CONSEGNA: Prosegui il racconto sull'arrivo di Daniele riportato qui sotto, riprendendo subito dopo la sua ultima frase.

TESTO FORNITO:
Intanto era arrivata una nuova chiamata. Questa volta un bambino di sette anni, che chiameremo Daniele. Non un neonato da cullare, ma una creatura già piena di ricordi, ferite e nostalgie. Quando ha varcato la soglia, portava negli occhi la malinconia di chi è costretto a lasciare la sua casa e i suoi punti di riferimento. «All’inizio piangeva tutto il giorno – racconta Sabrina –. Non si fidava, cercava solo la sua famiglia».
Con lui non bastavano le coccole: servivano calma, tolleranza, parole chiare e condivise, gesti piccoli e costanti, «essere presenti», come sottolinea Sabrina. Vittorino è stato il suo primo appiglio, una roccia calma e sicura. Poi, pian piano, anche lei ha trovato la strada, attraverso azioni concrete: aiutarlo nei compiti, accompagnarlo nelle abitudini quotidiane, insegnargli che non era solo.

Dati sulla localizzazione di obiettivi visibili:

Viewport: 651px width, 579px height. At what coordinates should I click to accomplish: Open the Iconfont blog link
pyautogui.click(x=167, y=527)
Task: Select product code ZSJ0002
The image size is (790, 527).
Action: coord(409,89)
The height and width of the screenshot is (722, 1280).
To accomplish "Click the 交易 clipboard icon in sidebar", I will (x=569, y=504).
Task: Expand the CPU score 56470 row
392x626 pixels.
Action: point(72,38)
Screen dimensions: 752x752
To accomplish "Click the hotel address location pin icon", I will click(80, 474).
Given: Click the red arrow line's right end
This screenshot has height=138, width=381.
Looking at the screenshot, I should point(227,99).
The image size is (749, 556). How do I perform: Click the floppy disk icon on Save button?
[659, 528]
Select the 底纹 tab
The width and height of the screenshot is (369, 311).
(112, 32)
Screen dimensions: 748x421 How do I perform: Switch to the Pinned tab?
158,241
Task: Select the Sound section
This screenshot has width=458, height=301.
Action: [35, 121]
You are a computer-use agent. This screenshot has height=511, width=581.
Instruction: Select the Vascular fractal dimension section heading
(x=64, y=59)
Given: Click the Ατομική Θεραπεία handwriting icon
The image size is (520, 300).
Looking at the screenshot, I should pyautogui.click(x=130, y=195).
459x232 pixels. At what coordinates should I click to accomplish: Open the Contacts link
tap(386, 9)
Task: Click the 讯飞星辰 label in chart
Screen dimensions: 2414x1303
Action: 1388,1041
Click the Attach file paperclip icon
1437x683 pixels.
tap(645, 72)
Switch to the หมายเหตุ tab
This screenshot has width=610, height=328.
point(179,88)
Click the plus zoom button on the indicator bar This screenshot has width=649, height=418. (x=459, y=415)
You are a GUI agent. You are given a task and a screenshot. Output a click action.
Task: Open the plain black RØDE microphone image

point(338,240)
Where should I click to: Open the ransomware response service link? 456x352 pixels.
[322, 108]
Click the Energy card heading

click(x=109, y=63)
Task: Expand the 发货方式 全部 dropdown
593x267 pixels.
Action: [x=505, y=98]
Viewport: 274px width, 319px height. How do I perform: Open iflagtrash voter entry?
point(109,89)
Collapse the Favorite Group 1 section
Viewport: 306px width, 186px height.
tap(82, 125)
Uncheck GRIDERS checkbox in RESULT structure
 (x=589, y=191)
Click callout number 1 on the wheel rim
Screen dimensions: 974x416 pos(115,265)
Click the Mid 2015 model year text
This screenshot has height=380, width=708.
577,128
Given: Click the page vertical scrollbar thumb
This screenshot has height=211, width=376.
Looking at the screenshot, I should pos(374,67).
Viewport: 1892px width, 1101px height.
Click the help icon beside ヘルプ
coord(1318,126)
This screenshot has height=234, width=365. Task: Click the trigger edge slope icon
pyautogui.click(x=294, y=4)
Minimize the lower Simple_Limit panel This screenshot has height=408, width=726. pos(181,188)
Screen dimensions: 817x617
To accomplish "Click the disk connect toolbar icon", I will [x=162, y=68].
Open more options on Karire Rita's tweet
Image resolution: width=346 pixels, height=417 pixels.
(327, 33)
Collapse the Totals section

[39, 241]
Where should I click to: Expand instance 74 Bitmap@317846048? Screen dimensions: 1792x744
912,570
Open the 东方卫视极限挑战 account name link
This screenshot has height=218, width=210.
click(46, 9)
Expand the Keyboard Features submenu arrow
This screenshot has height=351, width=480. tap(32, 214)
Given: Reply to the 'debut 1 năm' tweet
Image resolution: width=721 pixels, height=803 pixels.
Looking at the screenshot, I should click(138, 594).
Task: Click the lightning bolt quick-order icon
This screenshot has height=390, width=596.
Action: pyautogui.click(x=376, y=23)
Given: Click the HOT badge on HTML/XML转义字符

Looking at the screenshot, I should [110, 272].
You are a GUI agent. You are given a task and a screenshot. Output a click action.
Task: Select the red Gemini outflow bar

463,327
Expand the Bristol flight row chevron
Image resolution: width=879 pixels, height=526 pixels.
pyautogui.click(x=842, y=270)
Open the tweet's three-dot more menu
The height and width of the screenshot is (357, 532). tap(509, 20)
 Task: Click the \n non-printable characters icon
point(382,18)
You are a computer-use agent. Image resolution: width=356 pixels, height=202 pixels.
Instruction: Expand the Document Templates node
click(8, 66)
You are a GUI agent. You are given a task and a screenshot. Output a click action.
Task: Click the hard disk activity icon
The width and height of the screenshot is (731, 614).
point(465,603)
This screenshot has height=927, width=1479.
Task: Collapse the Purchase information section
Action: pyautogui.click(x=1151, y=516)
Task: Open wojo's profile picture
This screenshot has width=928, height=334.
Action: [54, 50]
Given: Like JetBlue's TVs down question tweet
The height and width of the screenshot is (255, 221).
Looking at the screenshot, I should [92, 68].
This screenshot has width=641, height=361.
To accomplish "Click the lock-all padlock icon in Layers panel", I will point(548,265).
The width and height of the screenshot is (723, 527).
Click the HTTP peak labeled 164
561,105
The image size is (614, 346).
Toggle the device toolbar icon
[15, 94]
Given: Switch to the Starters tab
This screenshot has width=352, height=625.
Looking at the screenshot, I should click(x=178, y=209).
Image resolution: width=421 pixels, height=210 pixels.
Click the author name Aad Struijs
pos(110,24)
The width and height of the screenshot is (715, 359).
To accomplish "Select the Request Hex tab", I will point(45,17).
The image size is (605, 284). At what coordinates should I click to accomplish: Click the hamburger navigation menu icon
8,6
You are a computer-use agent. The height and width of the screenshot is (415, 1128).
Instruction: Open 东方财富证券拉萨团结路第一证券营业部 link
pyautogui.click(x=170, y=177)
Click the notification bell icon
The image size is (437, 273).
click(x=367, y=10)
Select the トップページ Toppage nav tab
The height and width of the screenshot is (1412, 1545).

RISULTATO DELL'ESERCIZIO:
«Ha imparato ad allacciarsi le scarpe, a ricordare le tabelline, ma anche a chiedere scusa quando sbaglia e a mostrare gratitudine»

«Quando un giorno ci ha detto che ci voleva bene – ricorda Sabrina – ho sentito che una barriera invisibile era caduta. Un momento di gioia incredibile».
Daniele, lentamente, ha cominciato a rifiorire. Messi da parte i videogiochi, che erano il suo unico rifugio, come uno scudo per allontanarsi dalle difficoltà, è passato a scoprire il mondo: le corse a calcio, il nuoto, la bicicletta, il Centro ricreativo estivo all’oratorio. Ogni nuova esperienza era come aprire una finestra, lasciando entrare aria e luce.


Il sostegno della comunità

«Avete bisogno di una comunità intera – di tutti – per allevare un figlio», scrive Toni Morrison. E attorno a Daniele la comunità si è davvero stretta: la scuola, l’oratorio, il paese, tutti hanno contribuito a farlo sentire accolto, circondandolo di gentilezza e discrezione.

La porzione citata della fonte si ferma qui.